Posted July 21, 2011, at 10:35 a.m.
Last modified July 21, 2011, at 10:51 a.m.

For some of its participants, Saturday’s 22nd annual Maine Shrine Lobster Bowl is the perfect lead-in to preseason training for their fledgling college football careers.

For many others who will play in Saturday’s 4 p.m. all-star game at Waterhouse Field in Biddeford, it’s one last chance to put on the pads and play a sport that was been at the forefront of their high school experience.

“It’s bittersweet,” said Brandon McLaughlin, a first-team All-LTC wide receiver and defensive back who recently graduated from Stearns High School in Millinocket. “But it’s better that I get one more chance to play than leaving it in the state game.”

McLaughlin, who will attend the University of Maine beginning this fall but not play football for the Black Bears, helped Stearns win the Eastern Maine Class C football title last fall. And while there’s plenty of talent in Class C, this exposure to players from all three classes statewide during the weeklong Lobster Bowl training camp at Hebron Academy has been enlightening.

“You’ve got big guys coming at you, and the speed of it is different from Class C football,” McLaughlin said. “It takes some getting used to.”

Spencer McCormick of Robbinston, a first-team All-LTC fullback and defensive back from the Calais-Woodland football program, agreed.
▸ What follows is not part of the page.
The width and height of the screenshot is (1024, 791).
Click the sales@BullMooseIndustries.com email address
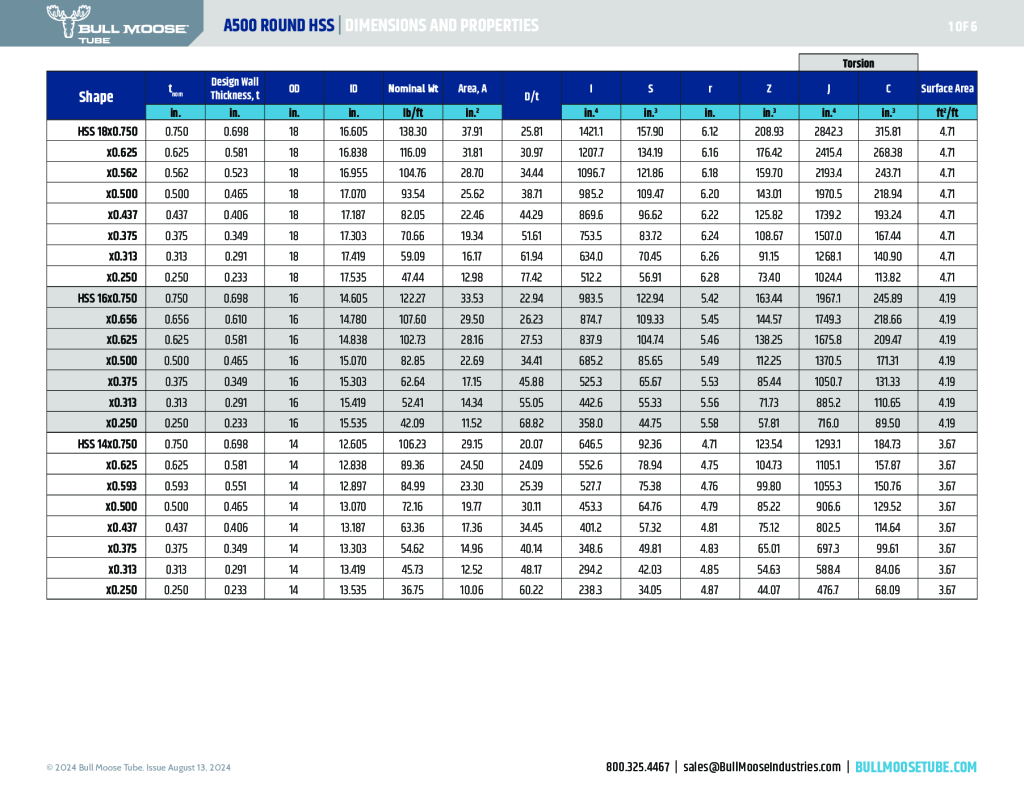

“It’s the best players in the state and everyone’s here to play football and there’s no one who’s just here to be on the team and could care less about playing football,” said McCormick. “The atmosphere here is awesome, the coaches care so much and everyone’s moving and everything’s flowing so well.”

Like McLaughlin, McCormick’s competitive football career will end when he leaves the field after Saturday’s game.

This fall, he will attend the University of North Dakota.

“This is my last game, unfortunately, but hopefully it’s going to be a good one,” said McCormick. “The last game of last season really tore me up because I didn’t grow up with football so as soon as it hit high school that was the only time I could actually play, so this game really means a lot to me. I want to get as much playing time as possible so I’m trying to work real hard in practice and prove myself a little bit.”

Both players also are appreciative of the opportunity to support the Shriners Hospitals for Children, which receives all net proceeds from the Lobster Bowl, including money raised by each player and cheerleader as part of their commitment to the game.

“Seeing the McDonald’s all-star game for basketball, they took us through the Ronald McDonald House and showed us what that charity was for,” said McLaughlin. “It’s like that here, too. This is really for a good cause, they really help people. I know my grandfather’s been in a Shriners hospital a few times and he said the work they do is phenomenal.”